The work highlights the benefits of their dataset for future TTC estimation research and emphasizes the importance of real-world datasets in improving the robustness of TTC predictions in autonomous driving systems.
优点
(+) The TSTTC dataset is a valuable contribution to the community, filling a notable gap by providing a large-scale, real-world dataset specifically tailored for TTC estimation. The dataset’s focus on both urban and highway driving scenarios, combined with a wide depth range (up to 400 meters), makes it highly relevant for autonomous driving applications.
(+) The paper presents a solution to the problem of data scarcity in small TTC cases by augmenting the dataset with NeRF-generated sequences. This approach is proposed to address the imbalance in real-world data.

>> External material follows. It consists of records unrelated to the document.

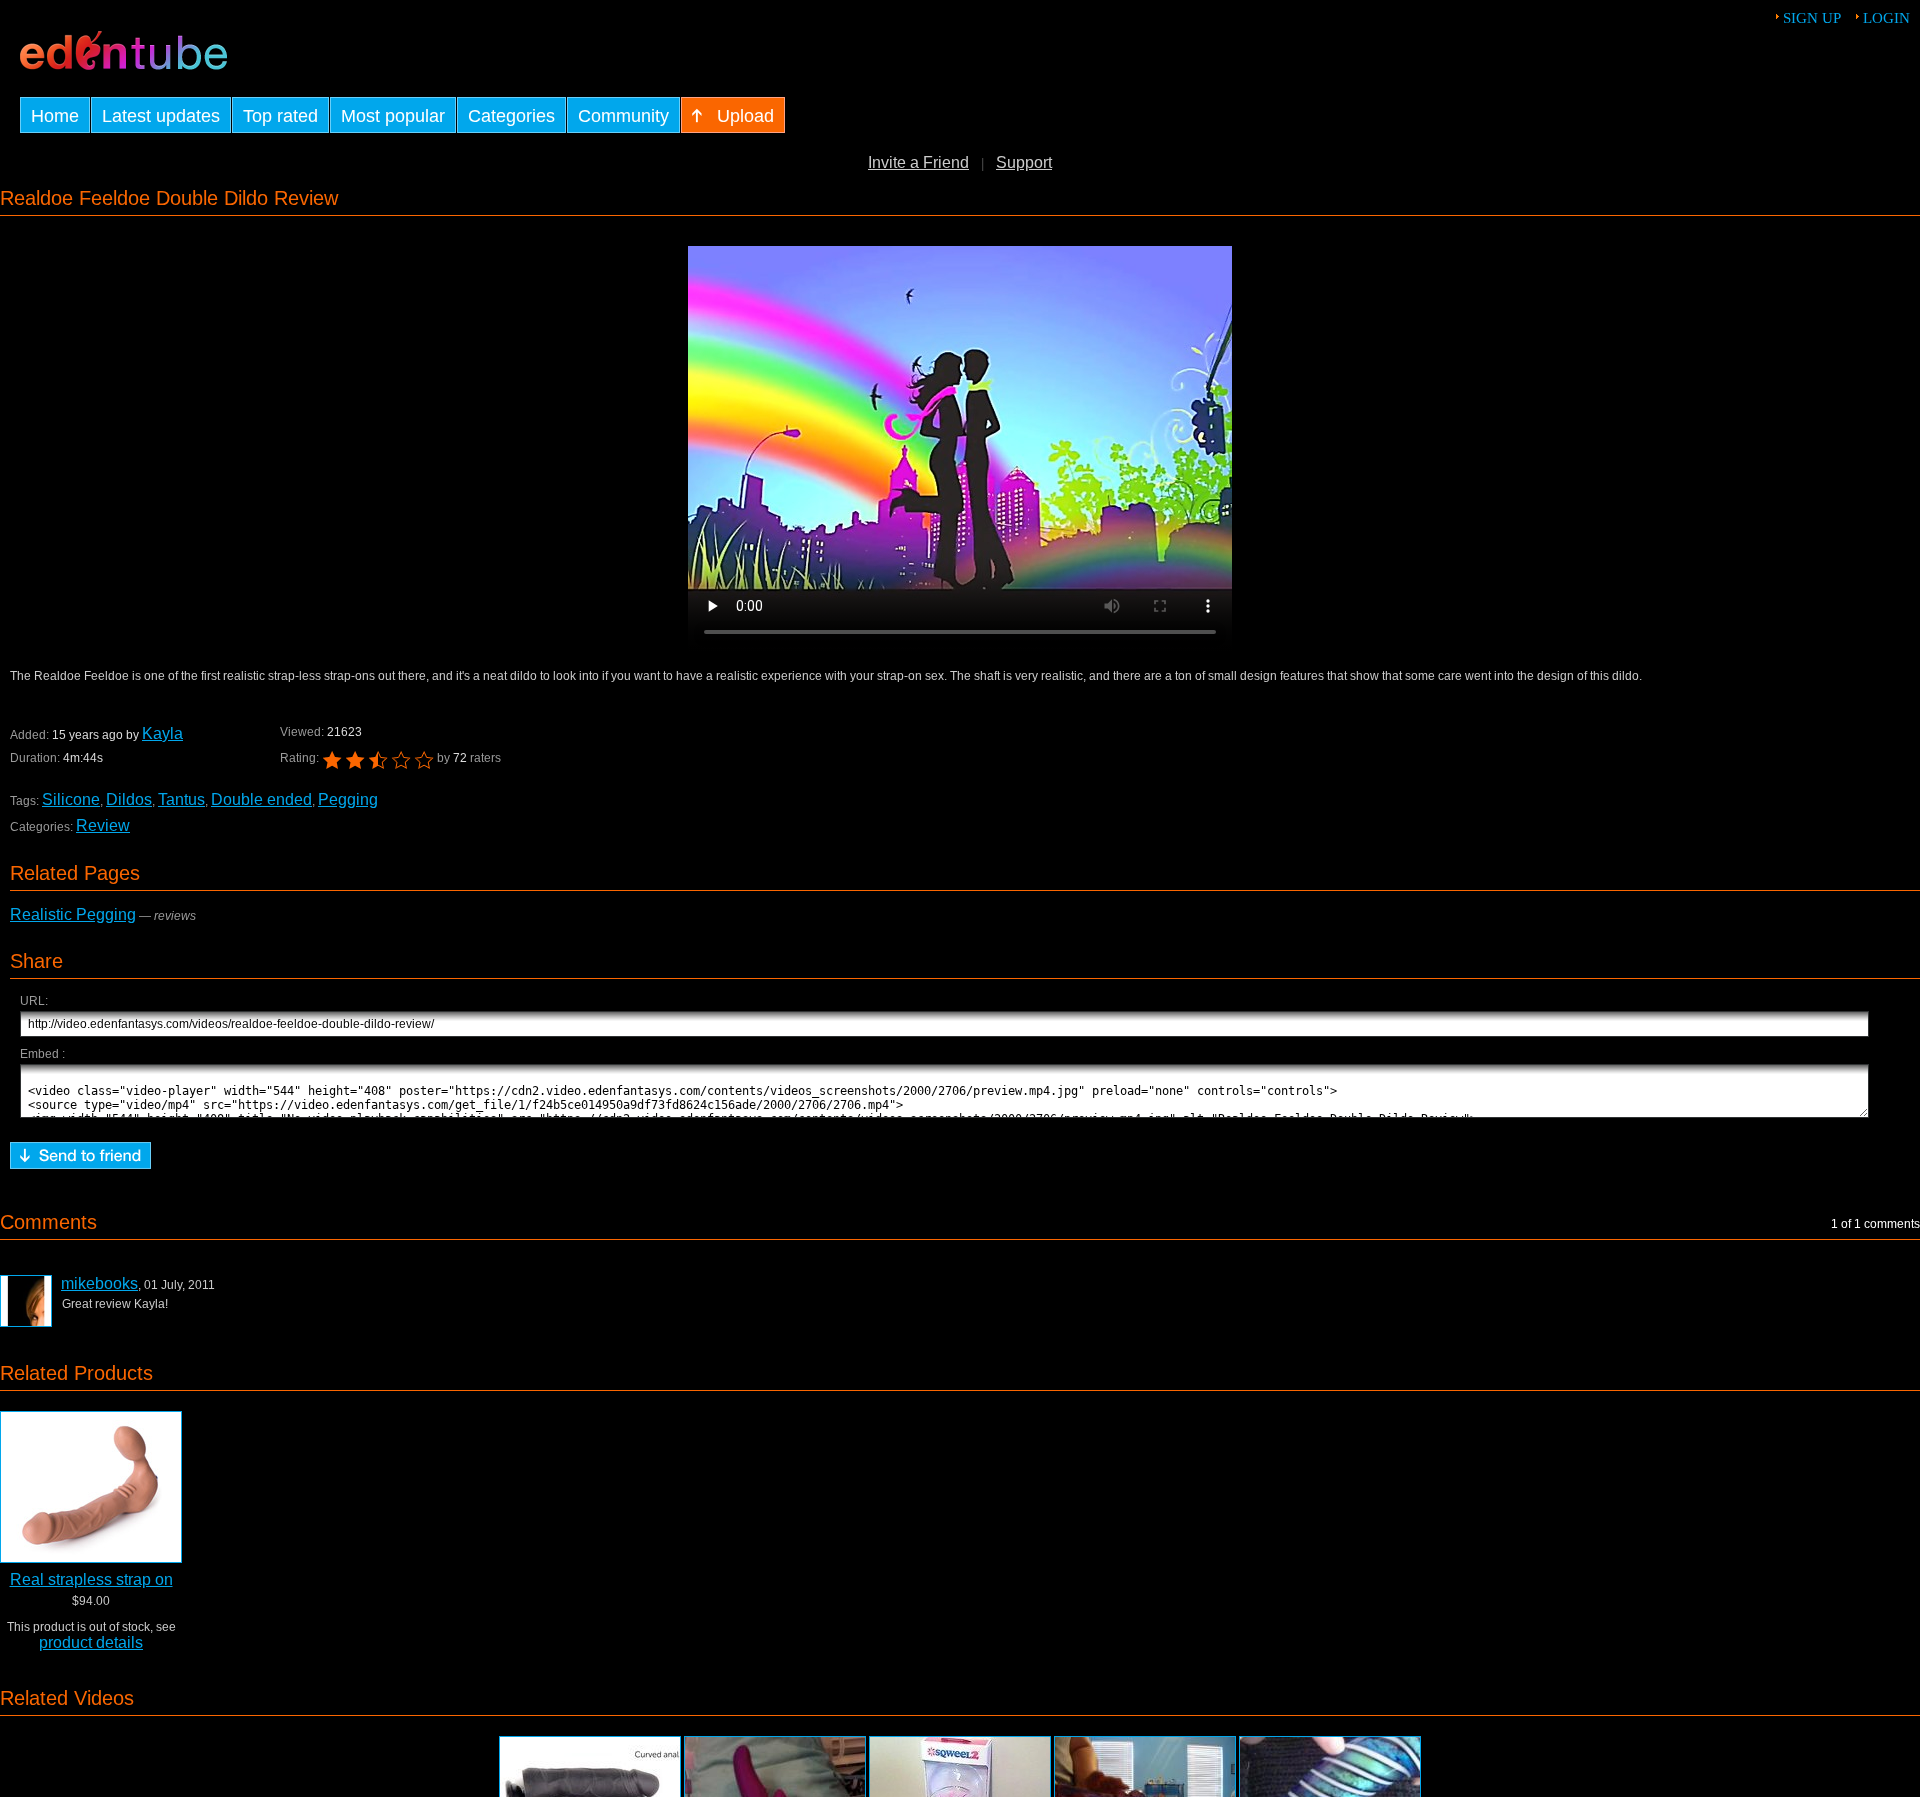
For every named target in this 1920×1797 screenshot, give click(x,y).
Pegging (348, 799)
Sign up (1812, 18)
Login (1886, 18)
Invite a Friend (918, 162)
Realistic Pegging (73, 914)
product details (91, 1642)
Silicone (71, 799)
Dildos (129, 799)
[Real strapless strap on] (91, 1487)
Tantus (181, 799)
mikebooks (99, 1283)
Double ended (261, 799)
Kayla (162, 733)
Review (103, 825)
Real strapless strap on (91, 1579)
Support (1024, 162)
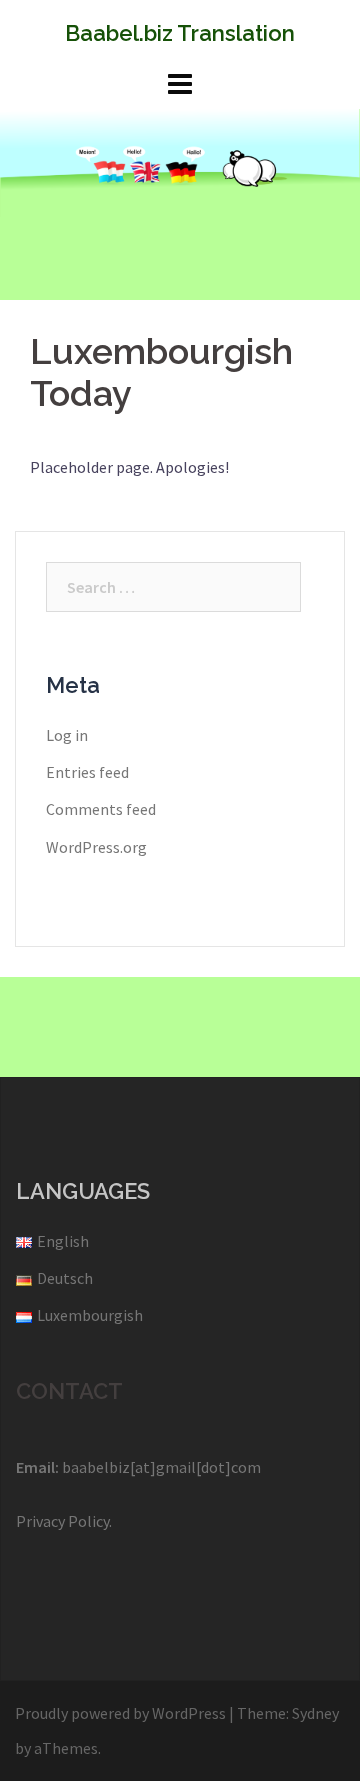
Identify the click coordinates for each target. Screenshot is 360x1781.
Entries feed (87, 772)
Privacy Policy (62, 1521)
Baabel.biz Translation (180, 33)
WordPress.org (96, 847)
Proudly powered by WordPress (120, 1713)
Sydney (315, 1713)
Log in (67, 735)
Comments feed (101, 809)
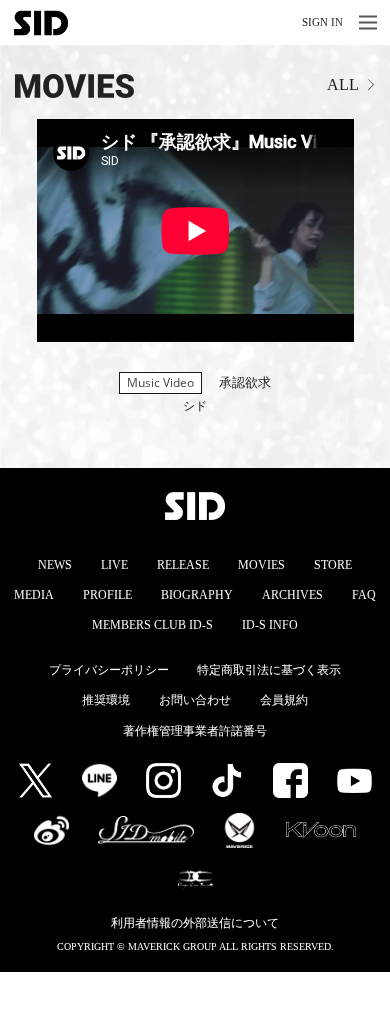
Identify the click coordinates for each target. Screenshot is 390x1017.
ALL (343, 84)
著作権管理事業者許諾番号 (195, 731)
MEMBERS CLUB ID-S (152, 625)
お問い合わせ (195, 700)
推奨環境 (106, 700)
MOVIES (261, 565)
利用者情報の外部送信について (195, 923)
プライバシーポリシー (109, 670)
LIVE (114, 565)
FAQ (364, 595)
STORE (333, 565)
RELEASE (183, 565)
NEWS (55, 565)
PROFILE (107, 595)
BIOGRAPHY (197, 595)
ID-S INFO (270, 625)
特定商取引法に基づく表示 (269, 670)
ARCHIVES (292, 595)
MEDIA (34, 595)
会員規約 (284, 700)
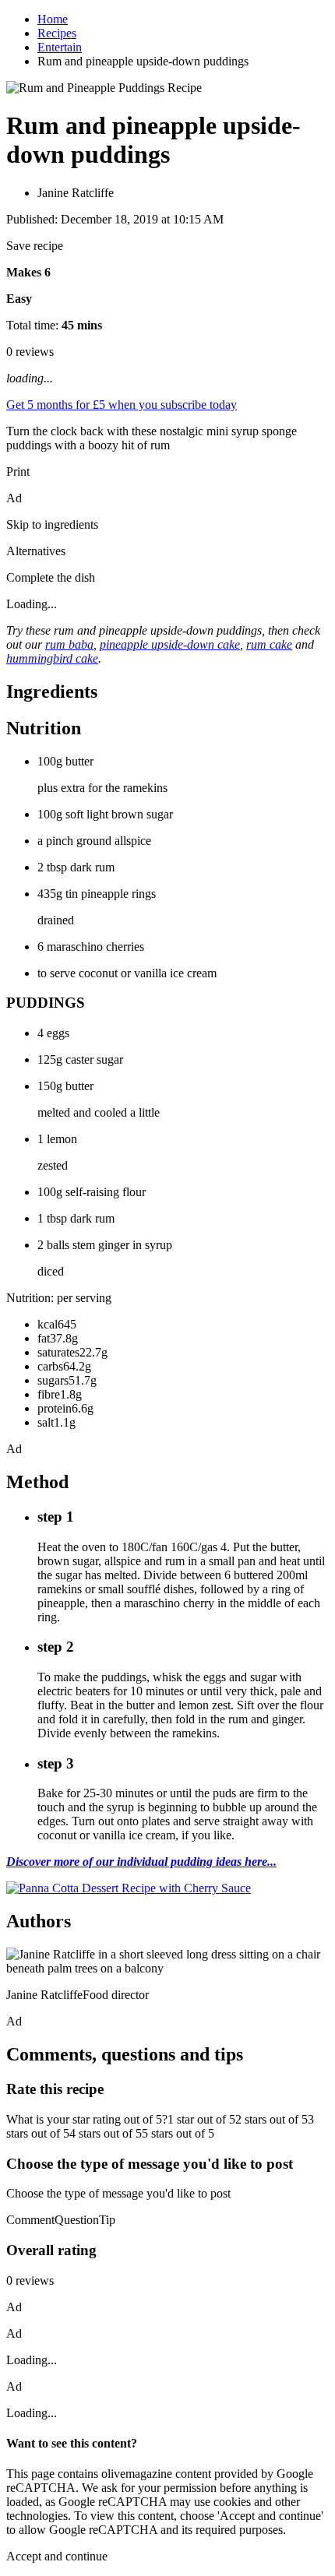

(+) The proposed TTC estimation methods (Pixel MSE and Deep Scale) are well-executed. The results on various metrics such as MiD and RTE demonstrate the efficacy of the methods in practical driving scenarios, providing useful baselines for future research.
缺点
(-) The addition of NeRF-generated sequences is an interesting idea, but the exact impact of these synthetic data on the model’s generalization capabilities is not sufficiently explored. More detailed analysis of how much NeRF data improves performance, especially on smaller TTC values, would be helpful.
(-) The manuscript lacks thorough ablation studies for the proposed Pixel MSE and Deep Scale methods. It would be beneficial to break down the impact of different components (e.g., center shift, different scale bins) and analyze their contributions to the final performance.
(-) The manuscript does not address the computational complexity or real-time performance of the proposed TTC estimation methods. In real-world applications like autonomous driving, it is crucial to assess the trade-off between accuracy and computational cost, especially for resource-constrained systems.
(-) The dataset is primarily focused on highway and urban driving scenes, which limits its applicability in more complex scenarios like pedestrian-rich environments or non-vehicle objects. Including data for other road users, such as pedestrians and cyclists, would broaden the scope of the dataset.
Justification of Rating
While I do not have extensive experience in evaluating dataset papers, I can appreciate the significance of introducing the TSTTC dataset for TTC estimation in autonomous driving scenarios.
The dataset fills a notable gap by providing large-scale, real-world data for both urban and highway driving, which will undoubtedly be useful for researchers working on Time-to-Contact estimation tasks. The inclusion of NeRF-generated sequences for small TTC cases is an innovative approach to addressing the imbalance in real-world data, although a more detailed analysis of the impact of this synthetic data is needed.
The proposed TTC estimation methods, Pixel MSE, and Deep Scale, provide useful baselines for further research, but the manuscript could be improved by discussing their computational complexity and real-time performance, which are crucial factors for practical deployment in ADAS systems.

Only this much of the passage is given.